Reprogramming murine Müller glia for the regeneration of retinal ganglion cells

Abstract

Degenerative diseases of the retina often result in the loss of specific types of neurons. Some vertebrates, such as frogs and fish, exhibit an intrinsic regenerative capacity that can replenish lost neurons and functionally restore vision. However, the mammalian retina cannot regenerate and any vision loss from degenerative disease is permanent. Recently, it has been shown that overexpression of the proneural bHLH transcription factor Ascl1 in Müller glia (MG) can stimulate the regeneration of neurons in adult mice. While promising, regeneration is limited to one cell type – bipolar cells.

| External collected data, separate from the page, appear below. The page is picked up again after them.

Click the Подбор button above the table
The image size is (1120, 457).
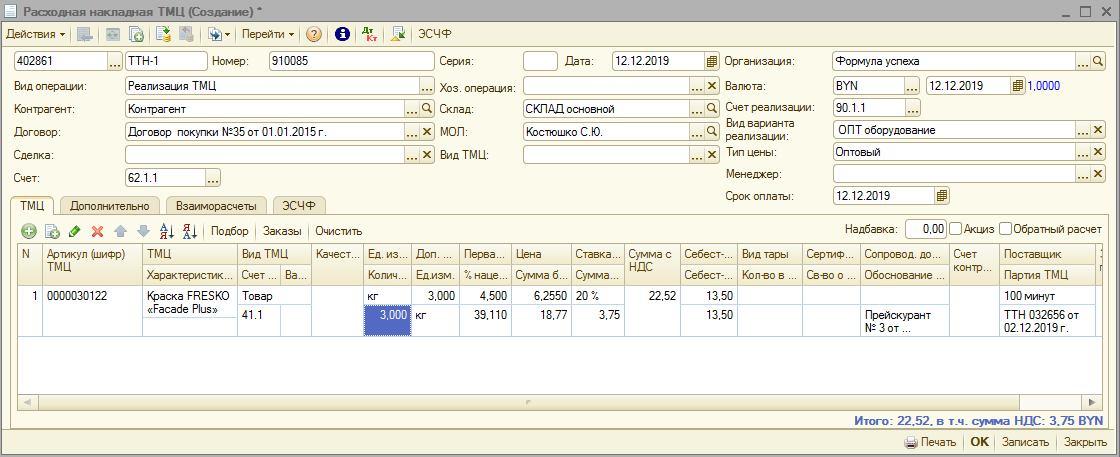click(232, 231)
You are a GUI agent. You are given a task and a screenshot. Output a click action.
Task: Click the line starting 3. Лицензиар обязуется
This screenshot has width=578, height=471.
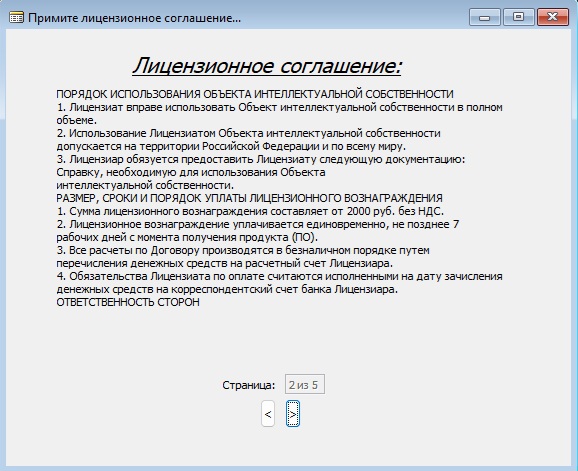[x=261, y=159]
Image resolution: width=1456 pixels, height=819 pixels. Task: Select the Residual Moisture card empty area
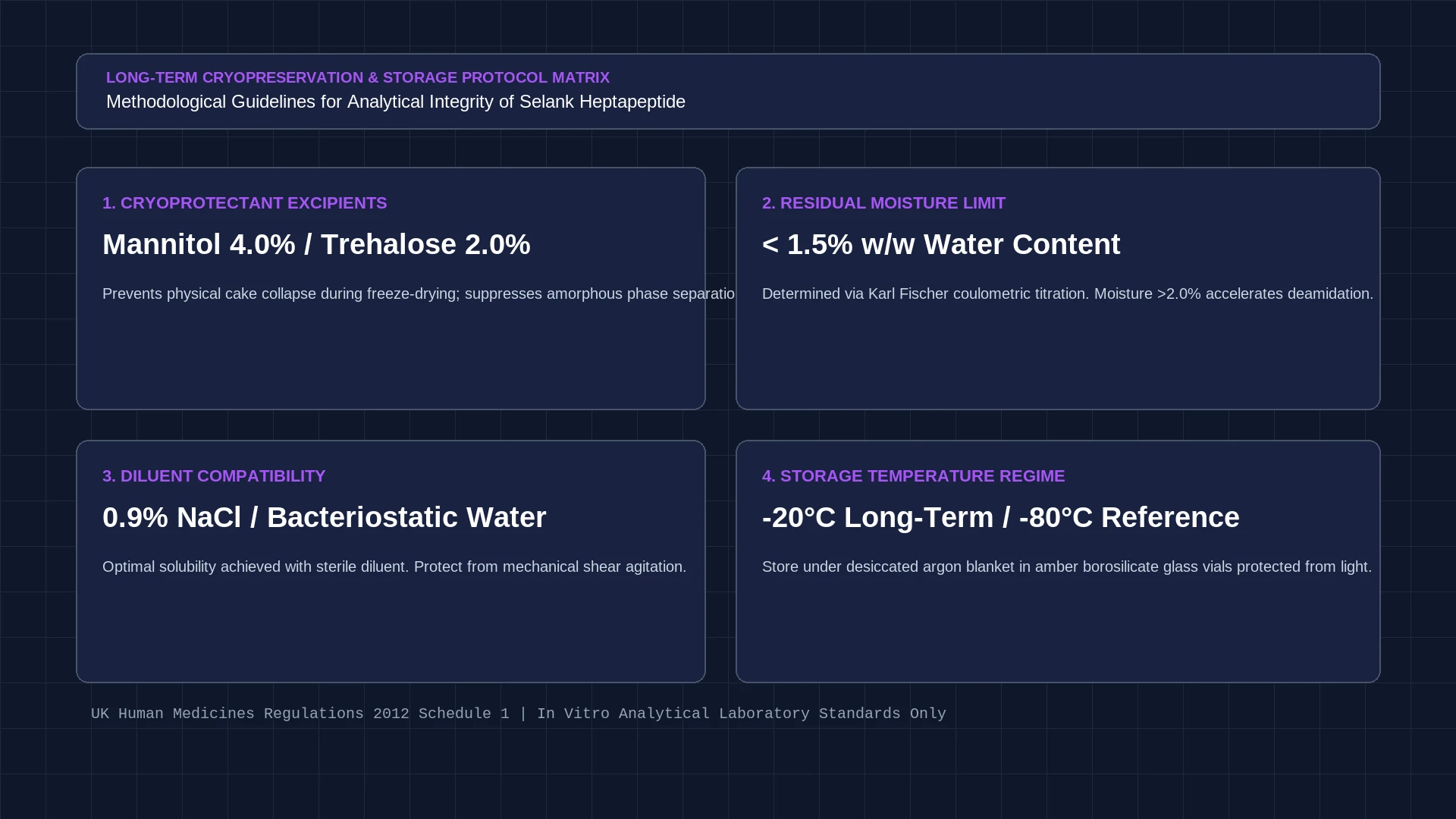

Common degenerative diseases of the retina often result in the loss of other retinal neurons, such as retinal ganglion cells (RGCs) in glaucoma and diabetic retinopathy. This highlights the need to develop strategies for redirecting the fate of regenerated neurons. In this dissertation, I describe a method for inducing RGC-like neurons through the combined overexpression of Ascl1 with Pou4f2 and Isl1. I also identified three other transcription factors, Atoh1, Neurod2, and Irx2 that can improve RGC regeneration by reducing glial gene expression, improving conversion efficiency, increasing activation of axon outgrowth genes, and enhancing both the size and complexity of neurites in vitro. Overall, these studies show it is possible to induce the regeneration of clinically important neurons in the mammalian retina and suggest new strategies to further refine the approach.